[Opening Data supplied section]
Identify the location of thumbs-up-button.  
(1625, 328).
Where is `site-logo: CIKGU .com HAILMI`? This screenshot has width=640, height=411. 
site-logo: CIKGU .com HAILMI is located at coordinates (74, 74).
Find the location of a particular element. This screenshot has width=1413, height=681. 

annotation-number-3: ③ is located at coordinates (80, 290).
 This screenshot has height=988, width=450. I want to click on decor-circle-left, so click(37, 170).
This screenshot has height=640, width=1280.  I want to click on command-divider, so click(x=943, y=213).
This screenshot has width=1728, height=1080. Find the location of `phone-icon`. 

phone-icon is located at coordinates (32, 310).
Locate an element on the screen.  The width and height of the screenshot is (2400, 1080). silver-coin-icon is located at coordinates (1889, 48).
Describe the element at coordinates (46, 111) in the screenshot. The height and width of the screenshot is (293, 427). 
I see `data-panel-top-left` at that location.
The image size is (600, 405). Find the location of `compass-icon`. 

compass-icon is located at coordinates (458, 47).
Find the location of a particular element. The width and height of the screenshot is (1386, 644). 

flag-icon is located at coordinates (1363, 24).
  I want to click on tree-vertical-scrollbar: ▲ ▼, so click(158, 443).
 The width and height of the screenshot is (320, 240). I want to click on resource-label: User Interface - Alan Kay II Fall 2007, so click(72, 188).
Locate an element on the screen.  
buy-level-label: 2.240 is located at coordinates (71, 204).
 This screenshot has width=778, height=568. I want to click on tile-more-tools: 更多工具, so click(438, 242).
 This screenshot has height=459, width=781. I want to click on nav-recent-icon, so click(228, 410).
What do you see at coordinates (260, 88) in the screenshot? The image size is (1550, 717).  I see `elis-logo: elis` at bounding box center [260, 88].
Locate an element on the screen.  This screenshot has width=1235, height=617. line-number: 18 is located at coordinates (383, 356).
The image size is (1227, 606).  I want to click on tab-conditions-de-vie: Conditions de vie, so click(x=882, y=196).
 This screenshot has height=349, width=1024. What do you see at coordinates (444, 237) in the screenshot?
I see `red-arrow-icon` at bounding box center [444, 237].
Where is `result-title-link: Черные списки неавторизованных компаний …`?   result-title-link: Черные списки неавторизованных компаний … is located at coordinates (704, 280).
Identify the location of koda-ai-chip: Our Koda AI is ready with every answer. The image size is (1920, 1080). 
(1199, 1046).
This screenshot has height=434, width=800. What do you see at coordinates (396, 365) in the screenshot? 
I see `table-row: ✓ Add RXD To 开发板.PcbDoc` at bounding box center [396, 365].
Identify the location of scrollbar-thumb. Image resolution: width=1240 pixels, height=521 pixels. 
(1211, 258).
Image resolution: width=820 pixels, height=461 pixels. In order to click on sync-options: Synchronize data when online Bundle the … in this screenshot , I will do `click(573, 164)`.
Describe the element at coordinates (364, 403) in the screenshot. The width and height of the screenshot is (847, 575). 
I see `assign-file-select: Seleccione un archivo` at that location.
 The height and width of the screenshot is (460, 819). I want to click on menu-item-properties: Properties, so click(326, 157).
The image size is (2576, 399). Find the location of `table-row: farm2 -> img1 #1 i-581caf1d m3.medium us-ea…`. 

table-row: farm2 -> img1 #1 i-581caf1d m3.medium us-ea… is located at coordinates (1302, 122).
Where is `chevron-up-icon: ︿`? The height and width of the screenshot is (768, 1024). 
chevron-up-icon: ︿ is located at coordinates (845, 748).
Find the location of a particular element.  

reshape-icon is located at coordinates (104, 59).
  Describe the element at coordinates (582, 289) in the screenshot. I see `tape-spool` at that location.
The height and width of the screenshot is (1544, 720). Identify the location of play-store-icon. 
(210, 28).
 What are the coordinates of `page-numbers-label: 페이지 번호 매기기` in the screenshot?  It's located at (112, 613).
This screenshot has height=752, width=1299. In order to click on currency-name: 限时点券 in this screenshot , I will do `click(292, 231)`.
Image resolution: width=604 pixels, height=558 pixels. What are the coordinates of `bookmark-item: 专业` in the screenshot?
[Closing Data supplied section]
--- Work order ---
Copy out all of the rows above word for word, without changing anything.

--- Reply ---
Identify the location of thumbs-up-button.  
(1625, 328).
Where is `site-logo: CIKGU .com HAILMI`? This screenshot has width=640, height=411. 
site-logo: CIKGU .com HAILMI is located at coordinates (74, 74).
Find the location of a particular element. This screenshot has width=1413, height=681. 

annotation-number-3: ③ is located at coordinates (80, 290).
 This screenshot has height=988, width=450. I want to click on decor-circle-left, so click(37, 170).
This screenshot has height=640, width=1280.  I want to click on command-divider, so click(x=943, y=213).
This screenshot has width=1728, height=1080. Find the location of `phone-icon`. 

phone-icon is located at coordinates (32, 310).
Locate an element on the screen.  The width and height of the screenshot is (2400, 1080). silver-coin-icon is located at coordinates (1889, 48).
Describe the element at coordinates (46, 111) in the screenshot. The height and width of the screenshot is (293, 427). 
I see `data-panel-top-left` at that location.
The image size is (600, 405). Find the location of `compass-icon`. 

compass-icon is located at coordinates (458, 47).
Find the location of a particular element. The width and height of the screenshot is (1386, 644). 

flag-icon is located at coordinates (1363, 24).
  I want to click on tree-vertical-scrollbar: ▲ ▼, so click(158, 443).
 The width and height of the screenshot is (320, 240). I want to click on resource-label: User Interface - Alan Kay II Fall 2007, so click(72, 188).
Locate an element on the screen.  
buy-level-label: 2.240 is located at coordinates (71, 204).
 This screenshot has width=778, height=568. I want to click on tile-more-tools: 更多工具, so click(438, 242).
 This screenshot has height=459, width=781. I want to click on nav-recent-icon, so click(228, 410).
What do you see at coordinates (260, 88) in the screenshot? The image size is (1550, 717).  I see `elis-logo: elis` at bounding box center [260, 88].
Locate an element on the screen.  This screenshot has width=1235, height=617. line-number: 18 is located at coordinates (383, 356).
The image size is (1227, 606).  I want to click on tab-conditions-de-vie: Conditions de vie, so click(x=882, y=196).
 This screenshot has height=349, width=1024. What do you see at coordinates (444, 237) in the screenshot?
I see `red-arrow-icon` at bounding box center [444, 237].
Where is `result-title-link: Черные списки неавторизованных компаний …`?   result-title-link: Черные списки неавторизованных компаний … is located at coordinates (704, 280).
Identify the location of koda-ai-chip: Our Koda AI is ready with every answer. The image size is (1920, 1080). 
(1199, 1046).
This screenshot has height=434, width=800. What do you see at coordinates (396, 365) in the screenshot? 
I see `table-row: ✓ Add RXD To 开发板.PcbDoc` at bounding box center [396, 365].
Identify the location of scrollbar-thumb. Image resolution: width=1240 pixels, height=521 pixels. 
(1211, 258).
Image resolution: width=820 pixels, height=461 pixels. In order to click on sync-options: Synchronize data when online Bundle the … in this screenshot , I will do `click(573, 164)`.
Describe the element at coordinates (364, 403) in the screenshot. The width and height of the screenshot is (847, 575). 
I see `assign-file-select: Seleccione un archivo` at that location.
 The height and width of the screenshot is (460, 819). I want to click on menu-item-properties: Properties, so click(326, 157).
The image size is (2576, 399). Find the location of `table-row: farm2 -> img1 #1 i-581caf1d m3.medium us-ea…`. 

table-row: farm2 -> img1 #1 i-581caf1d m3.medium us-ea… is located at coordinates (1302, 122).
Where is `chevron-up-icon: ︿`? The height and width of the screenshot is (768, 1024). 
chevron-up-icon: ︿ is located at coordinates (845, 748).
Find the location of a particular element.  

reshape-icon is located at coordinates (104, 59).
  Describe the element at coordinates (582, 289) in the screenshot. I see `tape-spool` at that location.
The height and width of the screenshot is (1544, 720). Identify the location of play-store-icon. 
(210, 28).
 What are the coordinates of `page-numbers-label: 페이지 번호 매기기` in the screenshot?  It's located at (112, 613).
This screenshot has height=752, width=1299. In order to click on currency-name: 限时点券 in this screenshot , I will do `click(292, 231)`.
Image resolution: width=604 pixels, height=558 pixels. What are the coordinates of `bookmark-item: 专业` in the screenshot?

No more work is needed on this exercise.